New York Giants wide receiver Odell Beckham Jr. addressed fans directly in an open letter posted Tuesday on his official website. In the letter, he discussed the 2015 season and how he can get better.
Beckham began by thanking Giants Nation "for all [its] support" during the season and expressed his regret the team ultimately fell short of making the postseason, followed by a brief statement about things he needs to do:
This year has been a rollercoaster and I still have some more growing and learning to do. To be in company with Randy Moss, I can’t ask for much more. I’ve looked up to him my whole life and to do some of the things I’ve done with this team, it’s something special. I will continue to play my heart out and put my best foot forward.
The comment about having "growing and learning to do" is going to stand out because of the incident involving Beckham in Week 15 against the Carolina Panthers.

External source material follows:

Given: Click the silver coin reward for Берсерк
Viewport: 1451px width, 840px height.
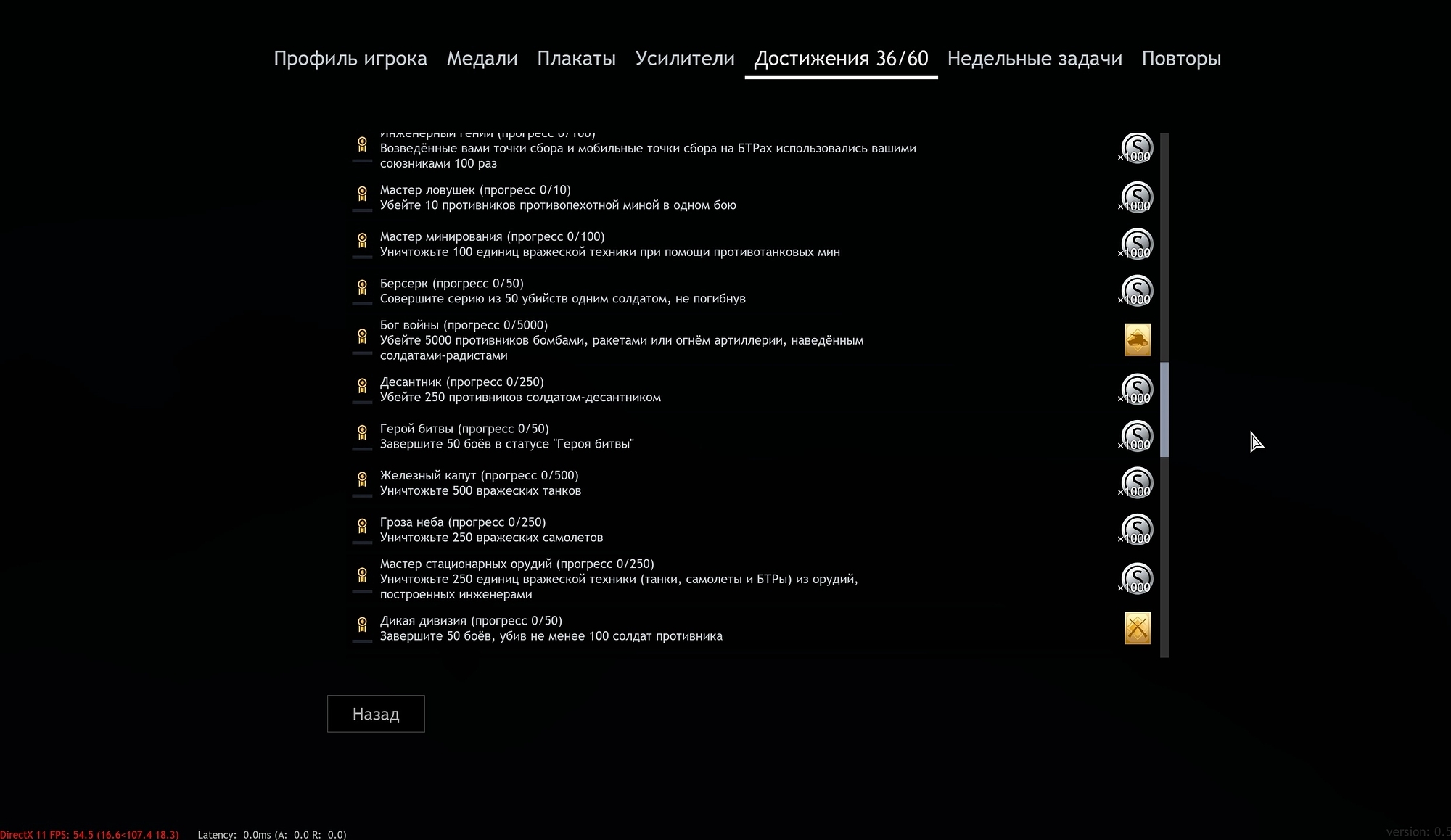Looking at the screenshot, I should tap(1136, 291).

Beckham earned a one-game suspension following the Giants' 38-35 loss for what the NFL deemed "multiple violations of safety-related playing rules," per NFL.com's Marc Sessler. The key play from that game saw New York's star wideout launch himself directly into Panthers cornerback Josh Norman.

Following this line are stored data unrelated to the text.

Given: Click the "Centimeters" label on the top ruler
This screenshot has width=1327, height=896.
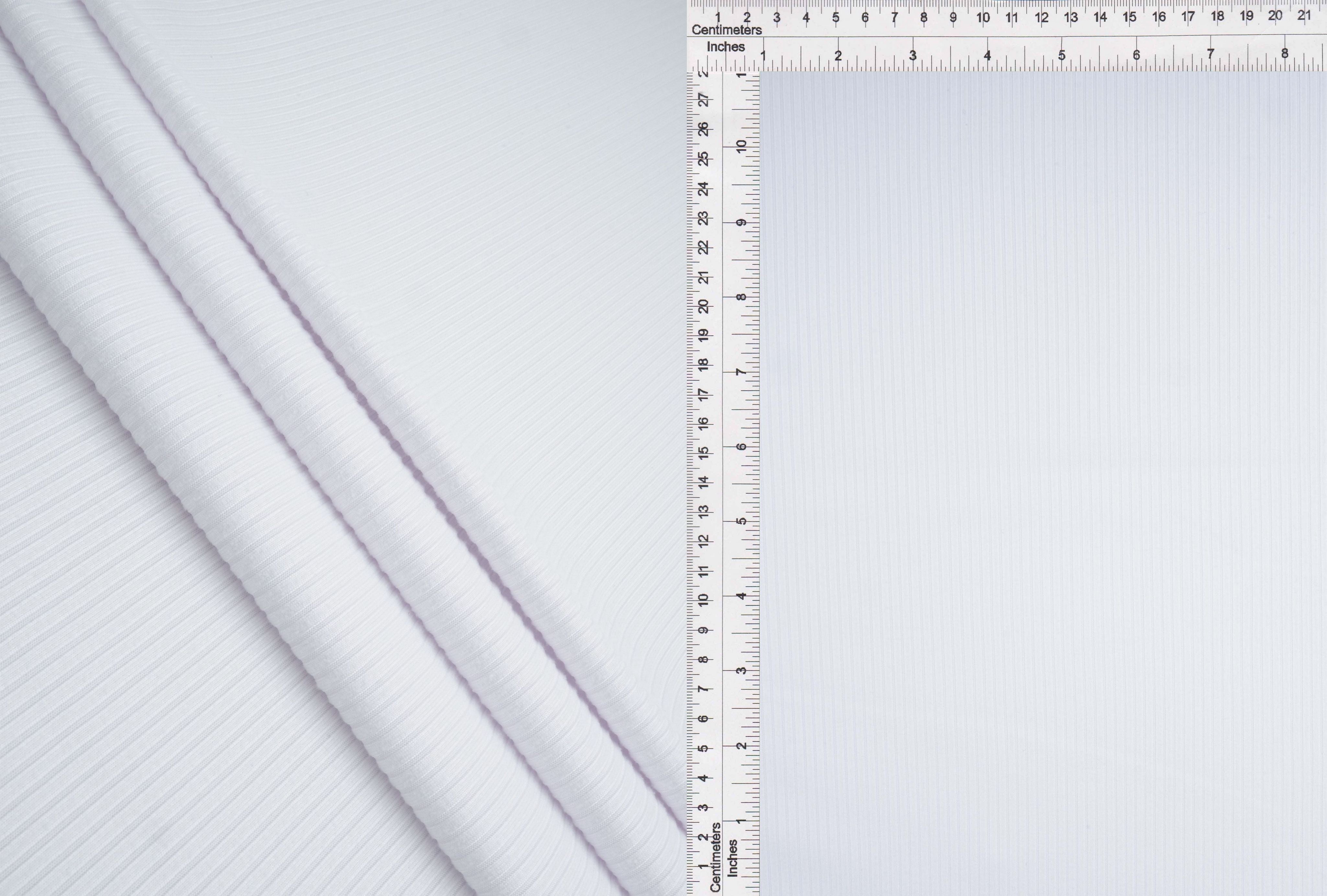Looking at the screenshot, I should (726, 30).
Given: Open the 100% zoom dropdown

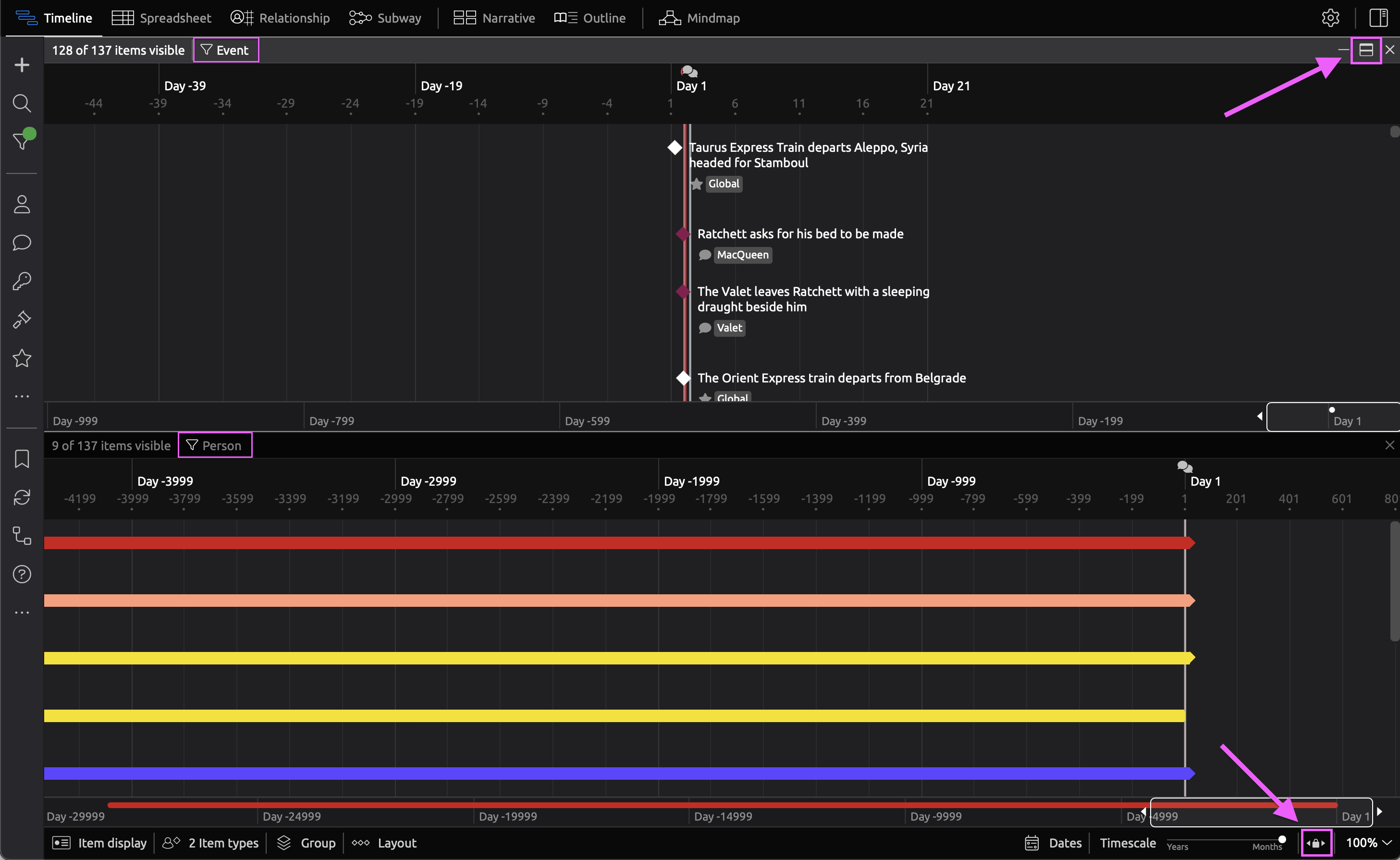Looking at the screenshot, I should pyautogui.click(x=1368, y=843).
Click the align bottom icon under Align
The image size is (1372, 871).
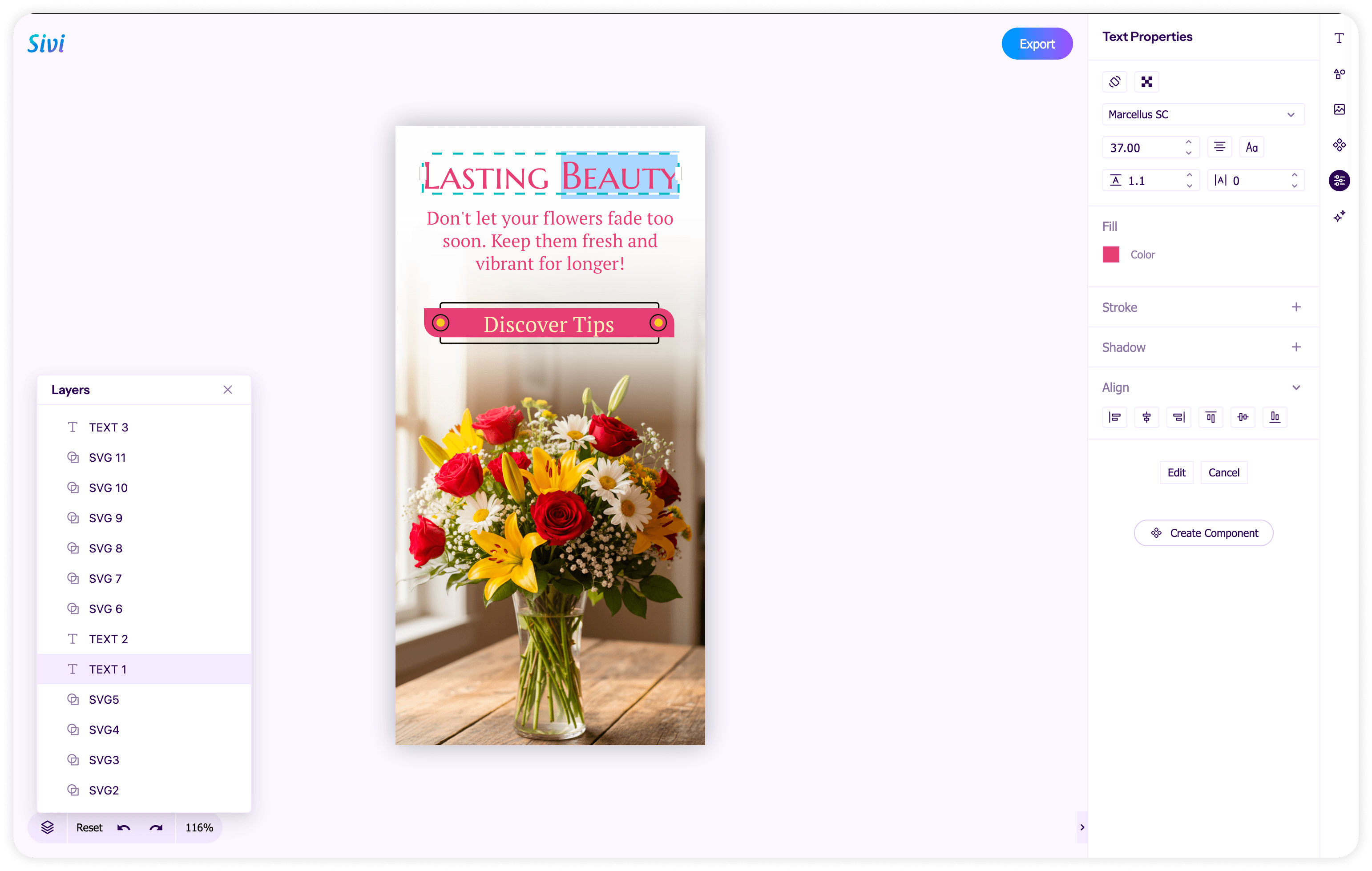pos(1275,417)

Now-former Giants head coach Tom Coughlin said after the game the team was not going to tolerate those kinds of actions while also defending Beckham's character, per Conor Orr of NFL.com:
He is an emotional young man. He wears his emotions on his sleeve and I will not defend his actions yesterday because they were wrong. This particular franchise and organization does not tolerate that. So I would not do that. But I will defend the young man and the quality of the person. I will defend him as long as I'm able and I told our team that. Our team feels the same way.

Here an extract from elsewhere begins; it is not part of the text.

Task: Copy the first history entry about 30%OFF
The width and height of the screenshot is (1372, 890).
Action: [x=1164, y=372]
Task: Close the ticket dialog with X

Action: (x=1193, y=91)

Beckham's actions led to many questions about his maturity level, with Mike Vaccaro of the New York Post saying the second-year star was at risk of becoming another cautionary tale in Giants lore after Jeremy Shockey.
Concluding the letter, Beckham praised Coughlin for teaching him "how to be a man." It's easy to get lost in the poor way things ended for him this season, but he's also 23 years old.
It's not to say youth is an excuse, but people do learn about themselves and who they are in their 20s. Beckham is still becoming the person he will eventually be, so the fact he recognizes there is room to grow is a positive sign things will get better in 2016.